Friday, August 15, 2008

Two Olympic thoughts . . .

sort of related to law and public policy.

1) This week, I watched the women's beach volleyball (a sport I actually have enjoyed watching) match between USA's Misty May-Treanor and Kerry Walsh (they of the frolicking with W while Russia invaded Georgia) and a team from Cuba. The match was a blowout and no one expected it to be close, so the announcers naturally had to find other stuff to talk about. Nothing unusual; announcers struggle to fill during bad games all the time.

What struck me as unusual was the content: Stories about how each one met her husband and of their first dates (which apparently involved some confusion about who was being fixed up with whom) and about what happens after the Olympics, when, the announcers told us five different times, both women would like to get pregnant. I am trying to remember watching a men's sporting event in which conversation turned to how the quarterback met his wife or about the point guard's family planning. Now, in fairness, perhaps it is more relevant for women athletes, who must put their careers on hold for at least a few months, although this story in Sports Illustrated discusses the athletic benefits of pregnancy and childbirth. But I could not get past the feeling that the announcers, needing filler, just wanted to talk about the personal lives of two attractive women whose uniform is a bikini.

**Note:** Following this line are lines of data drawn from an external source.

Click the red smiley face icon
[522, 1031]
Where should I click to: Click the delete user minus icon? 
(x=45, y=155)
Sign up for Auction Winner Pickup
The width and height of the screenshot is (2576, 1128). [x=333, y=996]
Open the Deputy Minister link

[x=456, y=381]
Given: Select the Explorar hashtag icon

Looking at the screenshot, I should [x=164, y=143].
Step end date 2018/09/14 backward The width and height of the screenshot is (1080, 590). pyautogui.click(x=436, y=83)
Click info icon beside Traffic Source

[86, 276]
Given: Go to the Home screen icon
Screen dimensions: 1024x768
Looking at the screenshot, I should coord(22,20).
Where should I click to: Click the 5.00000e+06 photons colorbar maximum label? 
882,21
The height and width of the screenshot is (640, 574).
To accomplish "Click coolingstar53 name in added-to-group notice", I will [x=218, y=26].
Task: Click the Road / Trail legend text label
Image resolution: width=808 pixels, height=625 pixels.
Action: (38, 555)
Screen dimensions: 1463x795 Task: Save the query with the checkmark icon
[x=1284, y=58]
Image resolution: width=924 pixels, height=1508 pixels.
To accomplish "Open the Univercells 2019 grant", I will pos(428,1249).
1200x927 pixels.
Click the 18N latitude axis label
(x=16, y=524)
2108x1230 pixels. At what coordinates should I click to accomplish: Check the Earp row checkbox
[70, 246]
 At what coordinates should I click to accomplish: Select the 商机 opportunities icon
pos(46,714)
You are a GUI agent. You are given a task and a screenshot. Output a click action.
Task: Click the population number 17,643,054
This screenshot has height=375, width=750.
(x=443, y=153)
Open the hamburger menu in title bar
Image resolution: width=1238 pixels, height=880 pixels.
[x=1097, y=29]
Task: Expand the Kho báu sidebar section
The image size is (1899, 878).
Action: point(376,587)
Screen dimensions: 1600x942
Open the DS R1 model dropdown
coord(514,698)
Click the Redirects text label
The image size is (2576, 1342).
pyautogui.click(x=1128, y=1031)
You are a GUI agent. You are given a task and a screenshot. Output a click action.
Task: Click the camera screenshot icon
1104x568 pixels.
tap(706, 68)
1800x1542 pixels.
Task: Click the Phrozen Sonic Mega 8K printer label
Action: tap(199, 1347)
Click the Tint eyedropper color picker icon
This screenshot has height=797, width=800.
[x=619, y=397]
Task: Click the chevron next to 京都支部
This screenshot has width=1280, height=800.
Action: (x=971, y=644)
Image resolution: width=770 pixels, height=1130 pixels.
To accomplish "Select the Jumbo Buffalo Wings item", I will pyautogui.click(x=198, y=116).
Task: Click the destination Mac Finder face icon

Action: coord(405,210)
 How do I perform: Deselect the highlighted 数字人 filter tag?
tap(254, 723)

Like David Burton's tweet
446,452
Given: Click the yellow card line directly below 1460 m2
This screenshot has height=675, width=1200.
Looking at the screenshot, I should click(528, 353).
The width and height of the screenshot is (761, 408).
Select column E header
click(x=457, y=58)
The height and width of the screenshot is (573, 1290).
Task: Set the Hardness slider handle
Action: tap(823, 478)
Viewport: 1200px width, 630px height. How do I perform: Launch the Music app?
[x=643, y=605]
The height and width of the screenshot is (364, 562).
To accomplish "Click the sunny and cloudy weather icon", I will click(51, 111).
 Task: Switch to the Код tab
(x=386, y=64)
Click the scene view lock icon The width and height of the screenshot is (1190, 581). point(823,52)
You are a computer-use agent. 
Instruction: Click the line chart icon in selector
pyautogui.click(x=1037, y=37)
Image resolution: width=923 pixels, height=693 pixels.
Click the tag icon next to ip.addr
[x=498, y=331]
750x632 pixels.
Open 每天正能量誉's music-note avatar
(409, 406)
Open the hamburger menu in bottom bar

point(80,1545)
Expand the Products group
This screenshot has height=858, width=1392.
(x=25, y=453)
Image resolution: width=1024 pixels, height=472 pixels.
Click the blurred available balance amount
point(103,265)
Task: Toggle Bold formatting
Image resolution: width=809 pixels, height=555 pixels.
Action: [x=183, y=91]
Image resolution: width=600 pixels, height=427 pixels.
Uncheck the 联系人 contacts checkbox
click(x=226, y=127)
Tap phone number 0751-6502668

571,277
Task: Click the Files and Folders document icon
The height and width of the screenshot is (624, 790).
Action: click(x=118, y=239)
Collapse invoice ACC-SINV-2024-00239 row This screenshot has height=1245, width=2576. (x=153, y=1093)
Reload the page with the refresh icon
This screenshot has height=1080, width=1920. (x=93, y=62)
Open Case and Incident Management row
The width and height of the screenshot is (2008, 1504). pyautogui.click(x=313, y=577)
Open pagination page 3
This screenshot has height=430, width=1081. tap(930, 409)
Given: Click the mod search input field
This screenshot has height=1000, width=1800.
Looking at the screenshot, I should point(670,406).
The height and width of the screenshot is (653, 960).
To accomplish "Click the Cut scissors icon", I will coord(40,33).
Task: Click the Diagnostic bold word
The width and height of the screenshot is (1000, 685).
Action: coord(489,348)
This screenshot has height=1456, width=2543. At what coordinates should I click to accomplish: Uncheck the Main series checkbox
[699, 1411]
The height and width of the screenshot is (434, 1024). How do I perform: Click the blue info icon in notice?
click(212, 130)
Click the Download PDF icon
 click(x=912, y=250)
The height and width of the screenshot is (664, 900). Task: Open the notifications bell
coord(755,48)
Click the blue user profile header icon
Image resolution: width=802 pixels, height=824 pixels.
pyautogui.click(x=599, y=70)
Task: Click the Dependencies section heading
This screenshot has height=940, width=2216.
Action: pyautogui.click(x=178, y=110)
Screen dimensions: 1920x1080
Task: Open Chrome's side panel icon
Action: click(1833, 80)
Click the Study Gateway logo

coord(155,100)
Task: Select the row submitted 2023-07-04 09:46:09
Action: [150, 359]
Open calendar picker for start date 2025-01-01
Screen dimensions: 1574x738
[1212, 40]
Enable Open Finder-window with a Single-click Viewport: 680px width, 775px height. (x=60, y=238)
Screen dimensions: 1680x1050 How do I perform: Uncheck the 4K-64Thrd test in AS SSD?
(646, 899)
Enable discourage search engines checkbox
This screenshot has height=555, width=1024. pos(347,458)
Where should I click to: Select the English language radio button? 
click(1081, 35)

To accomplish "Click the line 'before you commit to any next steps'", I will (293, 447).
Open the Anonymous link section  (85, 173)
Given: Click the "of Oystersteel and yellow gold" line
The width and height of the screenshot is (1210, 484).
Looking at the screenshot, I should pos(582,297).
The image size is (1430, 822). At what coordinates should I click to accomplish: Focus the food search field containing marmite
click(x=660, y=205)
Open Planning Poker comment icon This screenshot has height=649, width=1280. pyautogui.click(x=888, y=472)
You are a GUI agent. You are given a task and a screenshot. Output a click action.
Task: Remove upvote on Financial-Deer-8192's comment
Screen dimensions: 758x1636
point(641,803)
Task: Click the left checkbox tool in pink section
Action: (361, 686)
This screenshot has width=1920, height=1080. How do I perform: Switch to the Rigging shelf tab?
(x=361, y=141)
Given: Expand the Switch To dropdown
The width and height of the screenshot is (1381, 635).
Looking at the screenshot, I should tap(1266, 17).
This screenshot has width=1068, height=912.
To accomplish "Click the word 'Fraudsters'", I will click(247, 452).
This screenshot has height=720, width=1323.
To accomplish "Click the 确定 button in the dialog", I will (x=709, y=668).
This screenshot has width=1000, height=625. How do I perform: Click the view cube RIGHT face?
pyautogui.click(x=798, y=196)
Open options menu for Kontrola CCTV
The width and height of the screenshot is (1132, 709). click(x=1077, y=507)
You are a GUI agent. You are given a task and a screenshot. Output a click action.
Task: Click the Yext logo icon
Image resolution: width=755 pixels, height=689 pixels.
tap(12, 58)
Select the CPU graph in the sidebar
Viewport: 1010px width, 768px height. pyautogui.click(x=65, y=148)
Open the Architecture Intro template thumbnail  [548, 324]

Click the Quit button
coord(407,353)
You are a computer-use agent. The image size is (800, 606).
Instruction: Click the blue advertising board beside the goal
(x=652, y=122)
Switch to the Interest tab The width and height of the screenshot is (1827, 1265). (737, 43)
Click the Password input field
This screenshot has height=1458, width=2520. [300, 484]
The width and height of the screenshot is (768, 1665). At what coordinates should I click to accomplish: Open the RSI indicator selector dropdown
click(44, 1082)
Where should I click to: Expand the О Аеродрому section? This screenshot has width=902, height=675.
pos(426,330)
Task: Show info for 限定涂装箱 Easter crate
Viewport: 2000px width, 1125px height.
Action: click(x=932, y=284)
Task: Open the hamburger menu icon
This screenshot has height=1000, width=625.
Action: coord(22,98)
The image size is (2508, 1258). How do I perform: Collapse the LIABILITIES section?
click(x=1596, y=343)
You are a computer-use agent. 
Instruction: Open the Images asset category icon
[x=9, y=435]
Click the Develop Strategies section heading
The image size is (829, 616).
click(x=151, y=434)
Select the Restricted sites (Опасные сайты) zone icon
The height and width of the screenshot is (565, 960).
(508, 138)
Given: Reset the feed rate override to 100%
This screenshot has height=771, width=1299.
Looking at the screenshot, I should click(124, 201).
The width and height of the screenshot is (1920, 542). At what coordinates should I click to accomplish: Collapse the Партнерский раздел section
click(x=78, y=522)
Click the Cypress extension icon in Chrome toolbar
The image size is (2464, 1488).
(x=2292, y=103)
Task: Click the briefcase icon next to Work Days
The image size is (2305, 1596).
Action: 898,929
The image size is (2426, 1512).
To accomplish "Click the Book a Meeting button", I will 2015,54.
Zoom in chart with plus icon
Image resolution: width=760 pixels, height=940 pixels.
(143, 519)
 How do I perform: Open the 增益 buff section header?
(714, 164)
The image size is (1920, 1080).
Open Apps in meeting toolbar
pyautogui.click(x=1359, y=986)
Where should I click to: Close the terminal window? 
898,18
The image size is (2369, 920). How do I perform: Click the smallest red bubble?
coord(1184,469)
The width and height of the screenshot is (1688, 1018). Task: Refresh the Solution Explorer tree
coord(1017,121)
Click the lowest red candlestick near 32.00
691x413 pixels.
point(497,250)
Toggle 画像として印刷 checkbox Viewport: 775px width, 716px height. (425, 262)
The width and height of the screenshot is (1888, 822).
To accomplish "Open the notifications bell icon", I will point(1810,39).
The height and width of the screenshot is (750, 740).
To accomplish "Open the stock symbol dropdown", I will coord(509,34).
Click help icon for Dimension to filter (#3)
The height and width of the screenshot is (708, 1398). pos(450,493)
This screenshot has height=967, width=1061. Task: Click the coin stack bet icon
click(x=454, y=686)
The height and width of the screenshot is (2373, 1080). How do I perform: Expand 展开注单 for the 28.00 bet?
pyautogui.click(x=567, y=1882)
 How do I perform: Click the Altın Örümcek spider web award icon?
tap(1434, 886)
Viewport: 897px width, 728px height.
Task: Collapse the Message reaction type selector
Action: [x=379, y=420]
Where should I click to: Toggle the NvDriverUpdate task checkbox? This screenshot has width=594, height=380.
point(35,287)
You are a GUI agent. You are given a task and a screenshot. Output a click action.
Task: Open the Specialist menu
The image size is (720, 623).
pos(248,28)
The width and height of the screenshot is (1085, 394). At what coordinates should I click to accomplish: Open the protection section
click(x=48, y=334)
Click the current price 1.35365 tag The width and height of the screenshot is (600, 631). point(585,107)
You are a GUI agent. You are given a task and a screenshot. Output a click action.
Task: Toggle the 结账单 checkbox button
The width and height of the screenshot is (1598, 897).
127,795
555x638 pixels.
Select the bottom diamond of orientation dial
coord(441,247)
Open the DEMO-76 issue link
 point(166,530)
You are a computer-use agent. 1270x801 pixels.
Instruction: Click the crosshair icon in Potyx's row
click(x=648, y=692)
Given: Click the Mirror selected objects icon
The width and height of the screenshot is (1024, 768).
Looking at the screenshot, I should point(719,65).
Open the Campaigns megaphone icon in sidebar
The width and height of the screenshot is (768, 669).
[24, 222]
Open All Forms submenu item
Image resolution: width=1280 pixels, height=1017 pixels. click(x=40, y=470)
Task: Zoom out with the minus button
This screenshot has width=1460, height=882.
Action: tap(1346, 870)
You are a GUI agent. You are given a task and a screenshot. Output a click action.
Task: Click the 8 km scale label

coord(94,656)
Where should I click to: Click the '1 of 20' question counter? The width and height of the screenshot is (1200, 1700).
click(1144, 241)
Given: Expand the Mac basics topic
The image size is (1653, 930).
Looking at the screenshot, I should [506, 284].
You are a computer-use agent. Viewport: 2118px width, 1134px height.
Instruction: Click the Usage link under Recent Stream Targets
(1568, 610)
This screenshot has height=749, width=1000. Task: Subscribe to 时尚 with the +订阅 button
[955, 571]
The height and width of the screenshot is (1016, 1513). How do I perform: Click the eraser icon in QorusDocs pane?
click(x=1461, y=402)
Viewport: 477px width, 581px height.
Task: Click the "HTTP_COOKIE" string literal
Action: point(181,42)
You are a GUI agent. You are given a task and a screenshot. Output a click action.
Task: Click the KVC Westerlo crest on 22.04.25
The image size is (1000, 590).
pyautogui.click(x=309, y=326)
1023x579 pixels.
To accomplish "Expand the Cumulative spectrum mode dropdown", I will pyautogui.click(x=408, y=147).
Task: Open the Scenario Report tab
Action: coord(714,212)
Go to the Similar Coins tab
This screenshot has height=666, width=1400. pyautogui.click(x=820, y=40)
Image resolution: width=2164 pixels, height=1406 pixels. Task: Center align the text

2) Had the U.S. athletes not taken gold and silver in yesterday's individual women's gymnastics competition, the headlines this morning would have been about bizarre/unfair/corrupt judging. As it was, the judging did produce 1) apoplexy in the American commentators about inappropriately low scores for the U.S. athletes and inappropriately high scores for the Chinese and Russian athletes and 2) the sight of the head of the technical committee (the chief judge, sort of) walking over to the judges' table after the routine of USA's Nastia Liukin (the eventual winner), it would appear to lecture them about how good the performance was and too make sure the scores were not depressed.

I continue to believe that gymnastics is not a sport, because it lacks the possibility of objective scoring or objective determination of victory. And the early grumblings yesterday (which hearkened back to the glory days of the mythical East German judge) show the inherent problem with "judging," especially when what the judges are looking for is so mysterious.

One way to eliminate some of the mystery (and suspicion) would be to require the judges to explain their decisions--to identify precisely what points were deducted and for what mistakes. Adjudication requires explanations for decisions and that transparency helps the parties and the public evaluate decisions and outcomes. And even football referees explain what happened on penalties (some refs in painstaking detail). Why not require gymnastics (and figure skating and diving and other "judged" events) provide explanation, thus bringing some transparency to what is, for most viewers, completely opaque.

Or put another way: When Harry in When Harry Met Sally talks about having sex in front of the Olympic judges and receiving a low score from his mother, disguised as an East German judge, for what "must have been the dismount," it would be better if we knew it was for the dismount.